• Task to complete:
Copy the entries exactly. Their pictures do not belong in the copy.

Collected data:
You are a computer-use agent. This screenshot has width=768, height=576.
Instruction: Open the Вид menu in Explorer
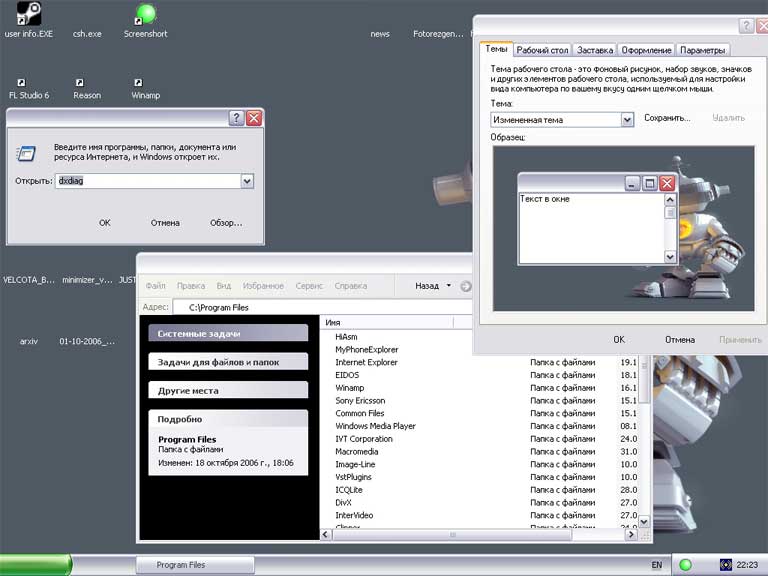[224, 286]
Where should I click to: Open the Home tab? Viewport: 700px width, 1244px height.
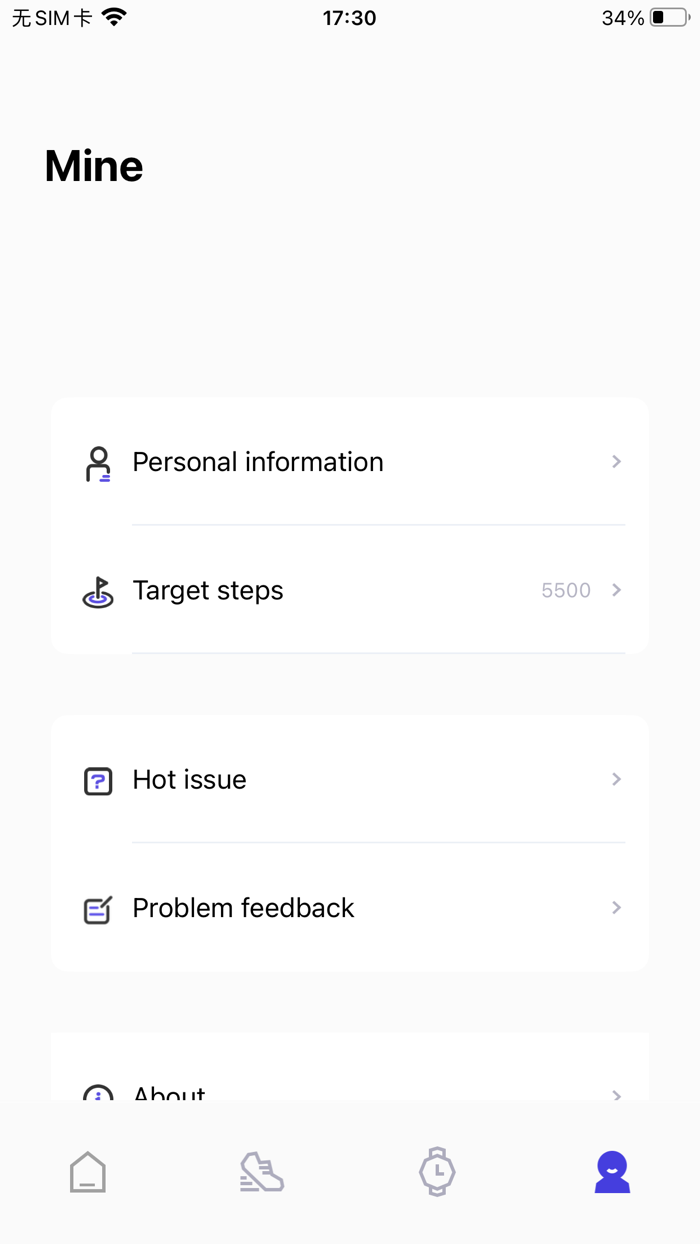(x=88, y=1172)
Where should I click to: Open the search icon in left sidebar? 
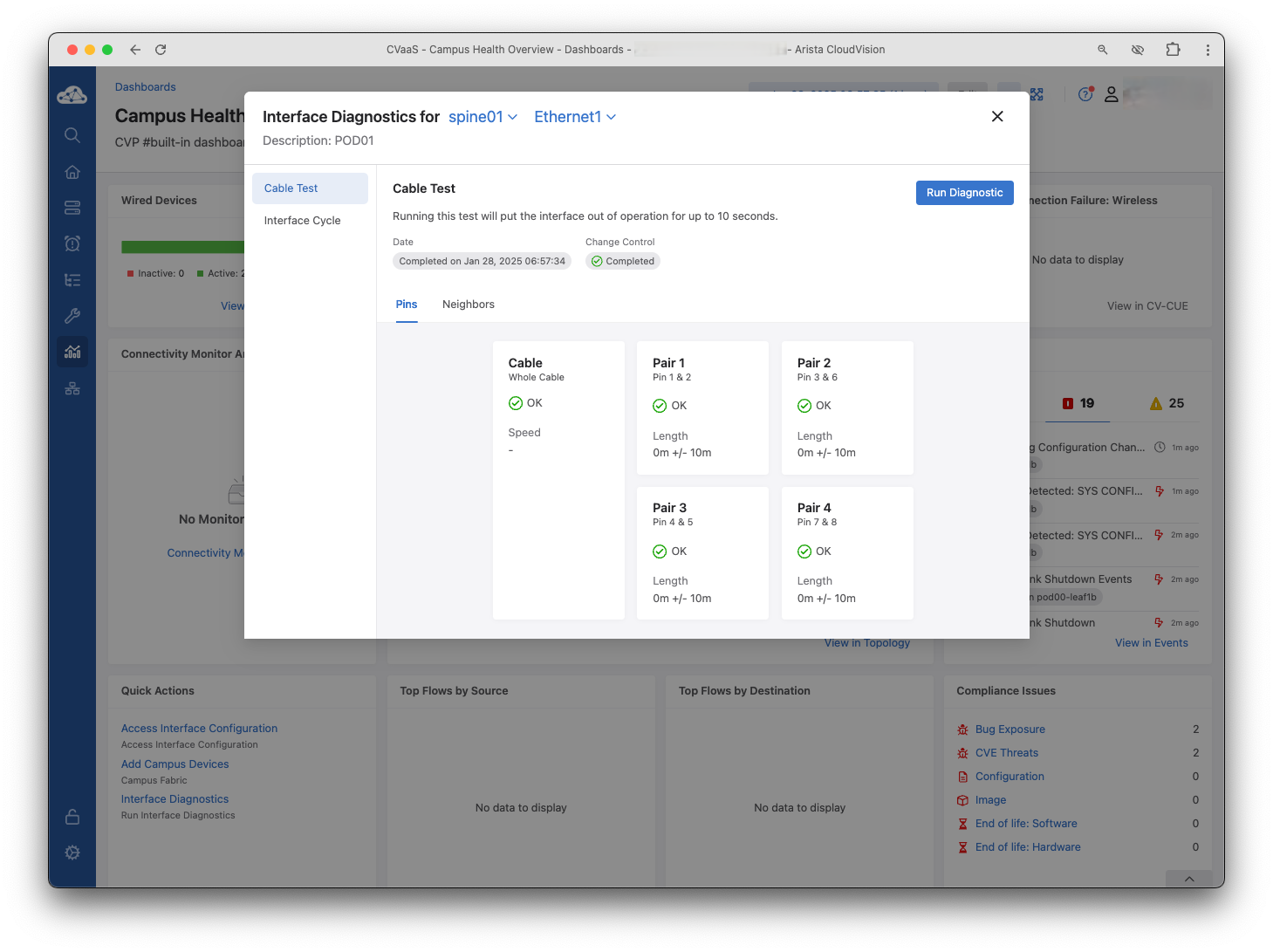point(72,135)
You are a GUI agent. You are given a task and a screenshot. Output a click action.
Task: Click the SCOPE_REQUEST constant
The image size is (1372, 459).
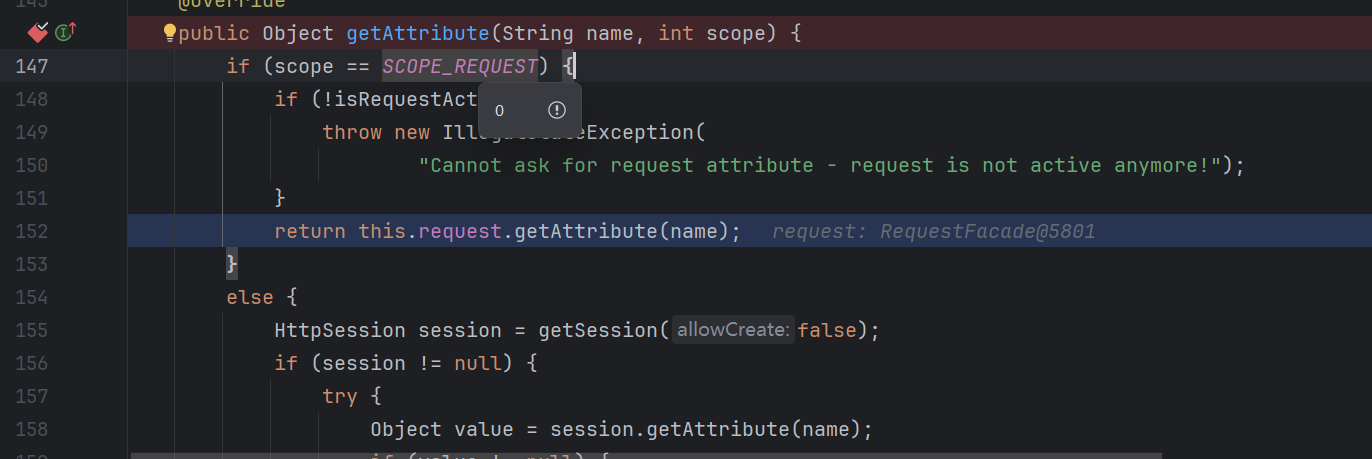pos(459,67)
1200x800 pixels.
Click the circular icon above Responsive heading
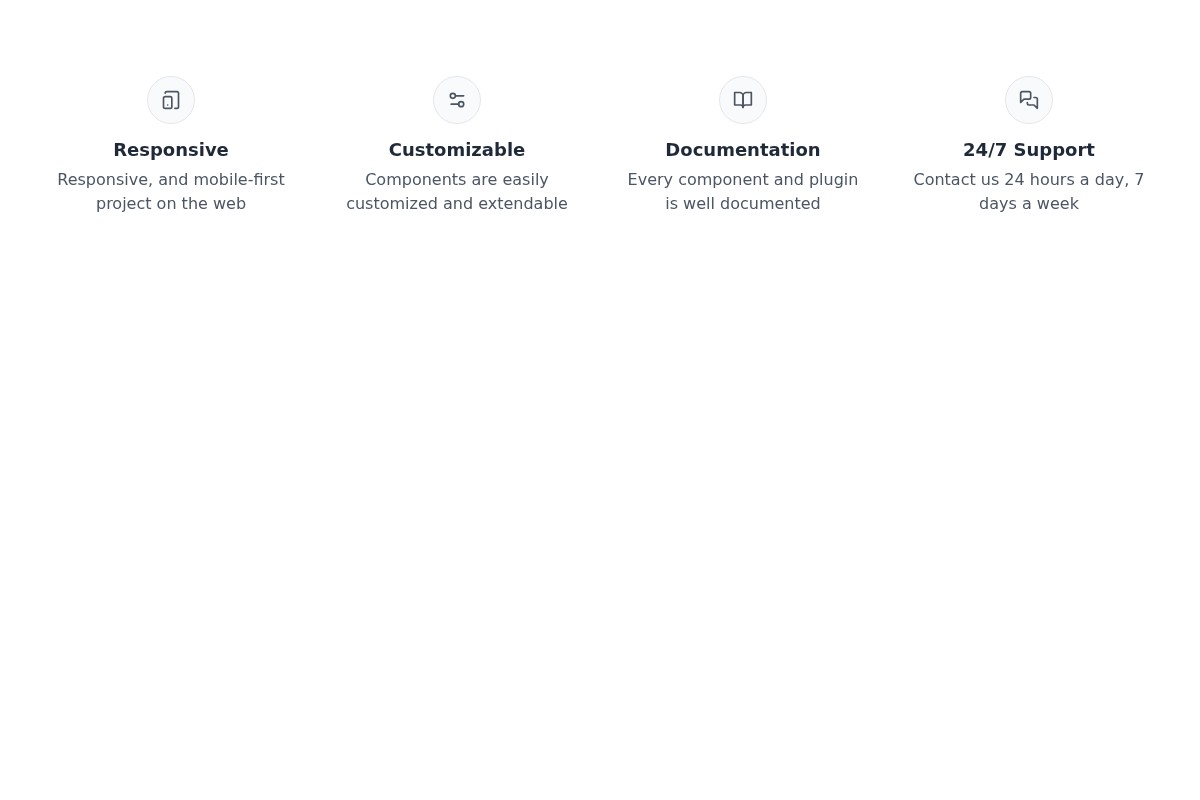point(171,100)
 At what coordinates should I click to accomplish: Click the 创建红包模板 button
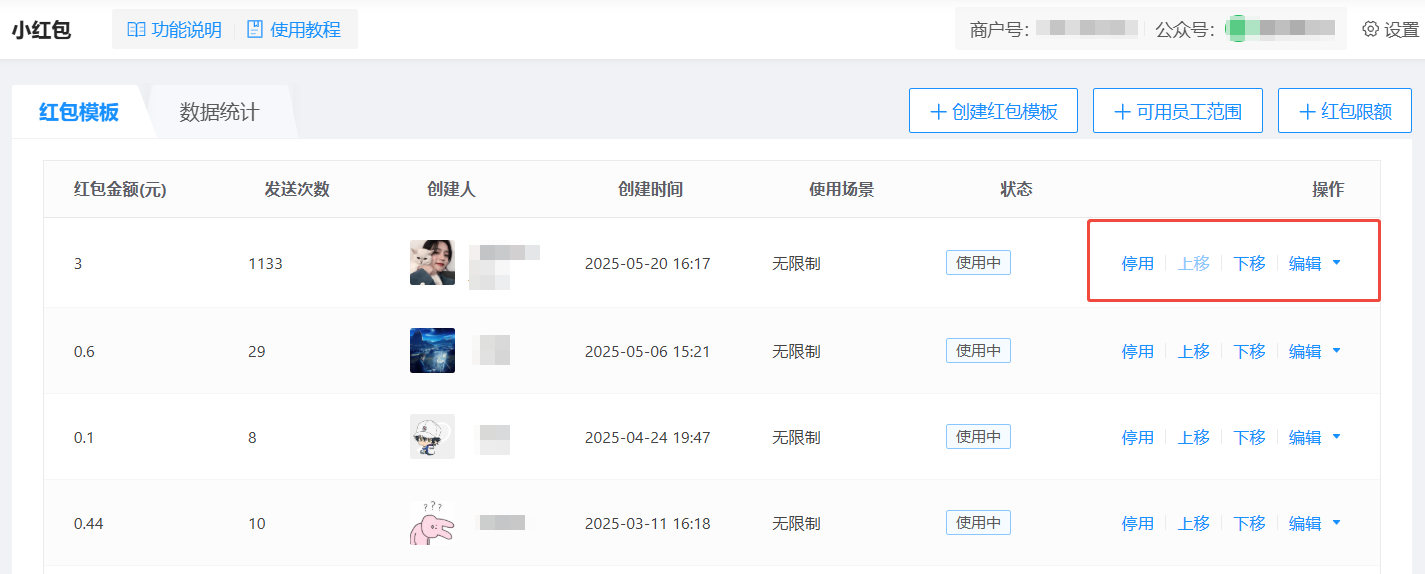(993, 111)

• Exercise response:
You are a computer-use agent. This screenshot has width=768, height=576.
Instruction: Open the Вид menu in Explorer
[224, 286]
Where should I click to: Open the Home tab? Viewport: 700px width, 1244px height.
(x=88, y=1172)
Where should I click to: Open the search icon in left sidebar? 
point(72,135)
You are a GUI agent. You are given a task and a screenshot. Output a click action.
Task: Click the SCOPE_REQUEST constant
The image size is (1372, 459).
pos(459,67)
1200x800 pixels.
Click the circular icon above Responsive heading
point(171,100)
 At what coordinates should I click to accomplish: Click the 创建红包模板 button
(993, 111)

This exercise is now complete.